Although Time carried a 15-page cover story excerpting James Stewart's Whitewater book "Blood Sport," the news magazines devoted fewer pages to the Whitewater trial than they did to the Jackie Onassis auction. In their May 6 editions, Time made the Jackie O auction their cover story and gave it eight pages. Newsweek devoted six pages and U.S. News, two.
The trial wasn't the only angle on Whitewater that vanished down the memory hole. On February 29 and again on March 7, Senate Democrats blocked votes extending the tenure of the Senate Whitewater Committee. The Democrats held up any further hearings until agreeing to a deal on April 18. One reporter-based story on ABC's World News Tonight (and anchor briefs on ABC's Good Morning America and CNN) were the only coverage of the Democratic filibuster until the hearings resumed April 24. Do we need to ask how many outraged media homilies about the "people's right to know" we would have heard were Bill Clinton a Republican and had the GOP shut down a Senate investigation?

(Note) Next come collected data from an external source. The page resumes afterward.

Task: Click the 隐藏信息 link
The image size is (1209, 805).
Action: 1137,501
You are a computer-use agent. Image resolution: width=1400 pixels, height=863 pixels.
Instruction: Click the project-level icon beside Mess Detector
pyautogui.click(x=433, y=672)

The only thing more astonishing that the media's blase reaction before the verdicts is the media's blase reaction afterward. The night of the convictions on the no-Whitewater network, NBC anchor Tom Brokaw asked Washington Bureau Chief Tim Russert: "Tim, Alfonse D'Amato, the Republican Senator who's been running the Whitewater hearings on Capitol Hill, has so much as admitted recently that he didn't get very far. There have been any number of exhaustive journalistic efforts. What do we think may be out there? Anything left?"
After we're done laughing at the idea of "exhaustive journalistic efforts" on the networks, what is "left" is piecing together what Whitewater means, not just in terms of crimes, but the misdemeanor of hypocrisy. The American public hasn't seen the networks replay the Bill Clinton who announced his candidacy in 1991: "When the ripoff artists looted our S&Ls, the President was silent. In a Clinton administration, when people sell their companies and their workers and their country down the river, they'll get called on the carpet." Turns out Bill Clinton was well aware of these "ripoff artists." He called them his business partners.